**EXERCISE BRIEF**
Leaving out the pictures, print exactly the lines from the one holding "Task: Click the email" to the last line of the entries below, both included, and nothing more.

**SUPPLIED INFORMATION**

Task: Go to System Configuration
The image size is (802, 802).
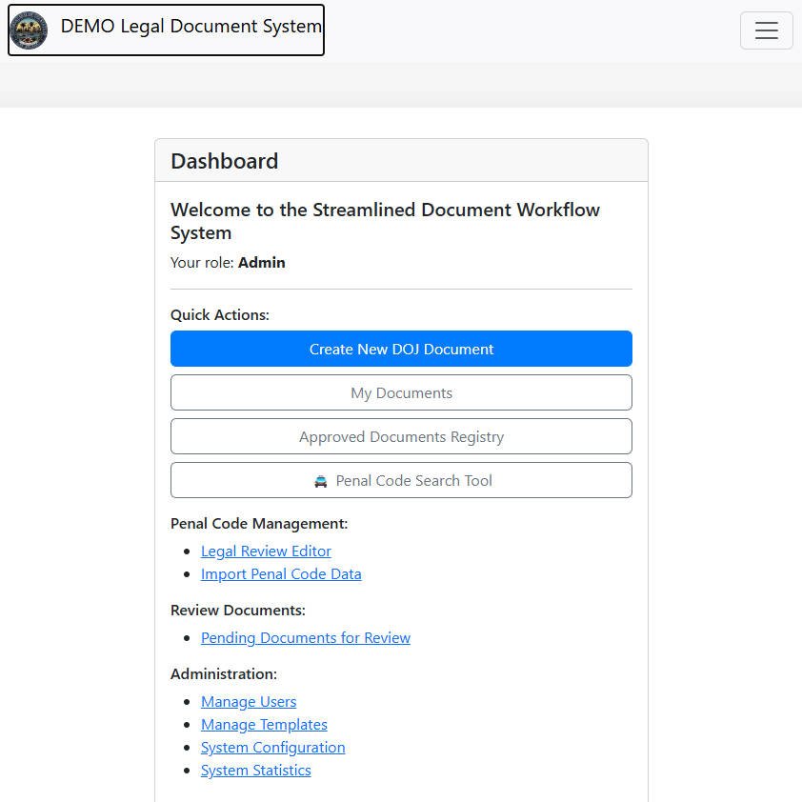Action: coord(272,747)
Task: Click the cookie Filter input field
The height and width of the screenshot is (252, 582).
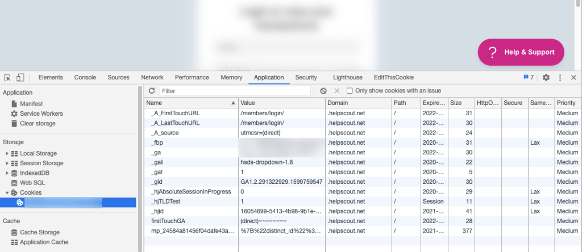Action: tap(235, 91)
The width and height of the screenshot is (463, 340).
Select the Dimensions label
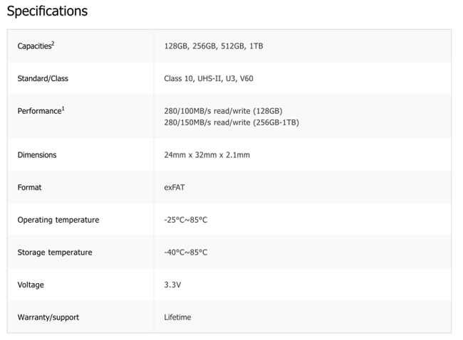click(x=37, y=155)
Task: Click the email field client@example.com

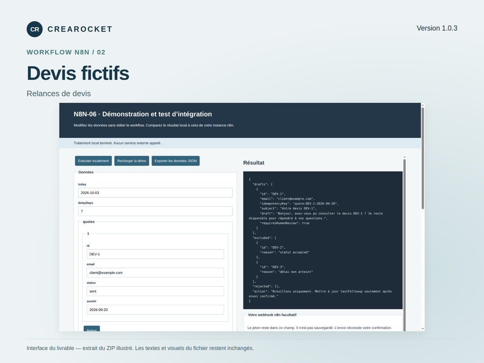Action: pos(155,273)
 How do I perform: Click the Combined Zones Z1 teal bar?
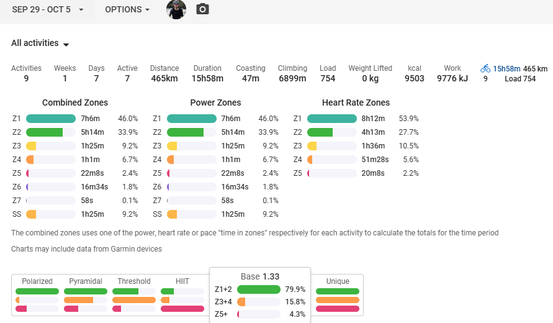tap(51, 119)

**EXPECTED ANSWER**
Task: Click the email field client@example.com

Action: pos(155,273)
 How do I perform: Click the Combined Zones Z1 teal bar?
tap(51, 119)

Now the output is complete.